RACHEL MARTIN, HOST:
Of all the major sports leagues in the country, the National Football League is the only one without a dedicated professional minor league system. That could be about to change. Great way to cultivate new, younger talent for the NFL, right? Commentator Kevin Blackistone says not so.
KEVIN BLACKISTONE, BYLINE: I always thought a fullback named Mike Sellers had one of the most remarkable NFL careers, not for the one Pro Bowl he made in 2008 as a special teams player, not because he lasted 12 seasons, all but one in Washington, before he retired in 2011. It's because of how it all started.
Sellers came to the NFL from the Canadian Football League, and he wound up in the CFL at 19, despite not playing major college football. Sellers never took a college entrance exam. So he couldn't accept one of the athletic scholarships offered to him after he was the Washington state High School Play of the Year in 1993. Instead, he wound up at Walla Walla Community College for a year, dropped out and then bolted north of the border for a football paycheck.
And now, Don Yee, the agent of Patriots quarterback Tom Brady, is betting there are a lot of guys like Mike Sellers. And he's probably right. So he's trying to start a minor league for high school players who want to get paid to play football, after the senior prom, without having to go to college where they play basically for free. Yee
calls his deal the Pacific Pro Football League. He wants it to kick off a six-game schedule in the summer of 2018, with four teams in and around - where else? - that pro football hotbed of America, Los Angeles.
How did LA go from not having a single NFL team for 21 years to gaining two virtually overnight - and now a minor pro league? But I digress.
Yee proposes to pay players $50,000 with benefits, worker's comp, a 401(k) plan and free community college tuition, or basically do for college-age football players what the multibillion-dollar college football industry should and could be doing for them now.
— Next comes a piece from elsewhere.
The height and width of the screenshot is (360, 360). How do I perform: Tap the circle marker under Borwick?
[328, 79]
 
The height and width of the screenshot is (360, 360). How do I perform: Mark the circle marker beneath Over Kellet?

Did you see how much extra Clemson coach Dabo Swinney got for beating Alabama in the college football national championship? Upwards of $1 million to go on top of his $5 million annual salary.
Swinney's players got attaboys, T-shirts, swell ball caps and fake jeweled rings. College-spending rules say the players, who sweat and bleed for coaches and colleges that rake in millions, can only get a few hundred dollars' worth of kitschy gifts for winning the whole thing. And that's the problem.
College football, one of the two cash cows of the NCAA, is under unprecedented legal and moral pressure to give college players a more equitable slice of the pie. As noble as it sounds, Yee's league threatens to let college football off the hook.
MARTIN: That was sports commentator Kevin Blackistone.